In a successful negligence claim, you must show that each of the following six elements were present at the time of your accident or injury occurred:

(1) Duty of care owed by the defendant (person and/or entity who caused the injury) to the plaintiff (you) - the outcomes of some negligence cases depend on whether the defendant owed a duty to the plaintiff. Such a duty arises when the law recognizes a relationship between the defendant and the plaintiff, and due to this relationship, the defendant is obligated to act in a certain responsible manner toward the plaintiff. A judge, rather than a jury, ordinarily determines whether a defendant owed a duty of care to a plaintiff.

(2) Breach of that duty - a defendant is liable for negligence when they breached the duty that they owed to the plaintiff. A defendant breaches such a duty by failing to exercise reasonable care in fulfilling that duty. Unlike the question of whether a duty exists, the issue of whether a defendant breached a duty of care is decided by a jury as a question of fact.

a. Simple common law negligence. For example, in a case where a person is injured by slipping on ice on someone’s property, the breach of a duty (that is, negligence) is proved by simply arguing the basic common law principles. A landowner owes a legal duty to take reasonable steps to protect others from foreseeable danger. Your attorney will argue that the landowner who failed to treat and clear the ice was negligent because he knew or should have known of the ice and it is reasonable to expect that someone might slip onto it and get hurt. There are no statutes or public safety regulations pertaining to icy conditions that can help a jury determine the scope of this legal duty and whether it was breached. There is no industry standard for landowners who do not remove snow and ice on their property. There is probably no evidence of a routine practice and procedure adhered to by that landowner. And an expert witness is not necessary (or permitted) to tell a jury something that makes common sense to a lay person: when there is ice you should treat and remove it. A jury will hear the evidence and the argument and determine for itself whether the landowner was negligent given all of the circumstances.

b.

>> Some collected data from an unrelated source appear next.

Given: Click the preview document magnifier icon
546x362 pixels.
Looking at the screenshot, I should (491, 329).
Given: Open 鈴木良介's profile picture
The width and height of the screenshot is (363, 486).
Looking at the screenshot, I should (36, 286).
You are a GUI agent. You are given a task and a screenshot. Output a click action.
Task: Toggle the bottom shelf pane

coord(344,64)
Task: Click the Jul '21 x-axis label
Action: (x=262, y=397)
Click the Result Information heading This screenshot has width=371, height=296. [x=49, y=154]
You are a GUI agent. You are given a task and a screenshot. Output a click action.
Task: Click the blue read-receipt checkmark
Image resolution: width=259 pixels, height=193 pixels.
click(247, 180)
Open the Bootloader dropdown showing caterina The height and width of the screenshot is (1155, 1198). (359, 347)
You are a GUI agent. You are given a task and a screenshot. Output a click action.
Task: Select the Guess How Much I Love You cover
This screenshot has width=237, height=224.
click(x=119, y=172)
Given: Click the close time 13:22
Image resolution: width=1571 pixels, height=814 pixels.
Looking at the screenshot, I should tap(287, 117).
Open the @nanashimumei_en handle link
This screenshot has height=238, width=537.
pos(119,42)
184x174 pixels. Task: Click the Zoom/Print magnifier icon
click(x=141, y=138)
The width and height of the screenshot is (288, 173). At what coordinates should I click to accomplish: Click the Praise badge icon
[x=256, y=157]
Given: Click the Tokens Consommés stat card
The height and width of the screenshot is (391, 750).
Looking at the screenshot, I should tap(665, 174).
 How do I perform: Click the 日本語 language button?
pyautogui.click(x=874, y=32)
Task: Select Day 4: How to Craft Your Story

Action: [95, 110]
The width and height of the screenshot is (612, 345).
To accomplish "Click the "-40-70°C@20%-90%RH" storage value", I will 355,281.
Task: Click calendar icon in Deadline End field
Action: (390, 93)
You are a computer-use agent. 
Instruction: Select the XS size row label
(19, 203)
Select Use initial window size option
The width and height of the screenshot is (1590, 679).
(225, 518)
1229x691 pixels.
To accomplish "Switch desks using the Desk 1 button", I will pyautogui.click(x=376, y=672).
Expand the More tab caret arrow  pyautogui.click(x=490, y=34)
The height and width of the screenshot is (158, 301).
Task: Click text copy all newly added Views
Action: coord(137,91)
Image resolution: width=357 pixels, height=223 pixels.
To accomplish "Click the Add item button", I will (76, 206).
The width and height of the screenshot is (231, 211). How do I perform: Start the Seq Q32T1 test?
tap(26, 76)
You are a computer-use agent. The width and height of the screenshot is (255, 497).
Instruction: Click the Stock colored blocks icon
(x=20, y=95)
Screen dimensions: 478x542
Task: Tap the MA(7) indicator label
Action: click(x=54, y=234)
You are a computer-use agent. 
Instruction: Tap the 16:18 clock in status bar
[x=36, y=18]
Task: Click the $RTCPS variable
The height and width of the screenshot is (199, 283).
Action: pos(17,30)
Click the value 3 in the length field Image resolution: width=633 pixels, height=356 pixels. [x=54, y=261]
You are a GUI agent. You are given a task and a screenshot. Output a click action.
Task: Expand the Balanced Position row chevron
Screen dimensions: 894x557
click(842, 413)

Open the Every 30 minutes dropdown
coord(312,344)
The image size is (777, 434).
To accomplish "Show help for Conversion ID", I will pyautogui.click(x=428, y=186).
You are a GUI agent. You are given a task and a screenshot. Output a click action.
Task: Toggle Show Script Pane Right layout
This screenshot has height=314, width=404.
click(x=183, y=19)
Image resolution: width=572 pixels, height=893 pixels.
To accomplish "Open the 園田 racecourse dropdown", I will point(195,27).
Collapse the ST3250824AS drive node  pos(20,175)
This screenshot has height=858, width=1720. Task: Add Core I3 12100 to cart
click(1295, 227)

Violation of safety statute. In Massachusetts, the violation of a safety statute, regulation or local ordinance by a defendant that contributes to cause an injury or death is considered evidence of negligence, but it does not automatically constitute negligence as a matter of law. A jury will consider the violation among all of the other circumstances. For instance, if a general contractor fails to comply with the state building code by not providing fall protection equipment to a bricklayer working on scaffolding, and the bricklayer falls to his death, the contractor’s failure to comply with the state building code can be presented to a jury as evidence of negligence. There are literally thousands upon thousands of governmental safety regulations that relate to everything from riding a bicycle on a public roadway to security in a mental health facility to the delivery of electricity to the citizens of Boston. Depending on the nature of a given case, chances are that there is some regulation out there in play that will help define the scope of a defendant’s duty and whether it was breached.

c. Violation of industry standard. A defendant’s deviation from an industry standard of care may also be deemed evidence of negligence. The field of emergency medicine generally recognizes that in certain situations a more powerful CT scan is needed instead of an x-ray when looking for suspected spine fractures. This permits the entire spinal cord can be visualized in much greater detail and increases the chances of identifying a spine fracture. That industry standard can be used to show that a doctor’s failure to follow the standard was negligent, and that the failure to do a CT scan resulted in a diagnosed spine fracture.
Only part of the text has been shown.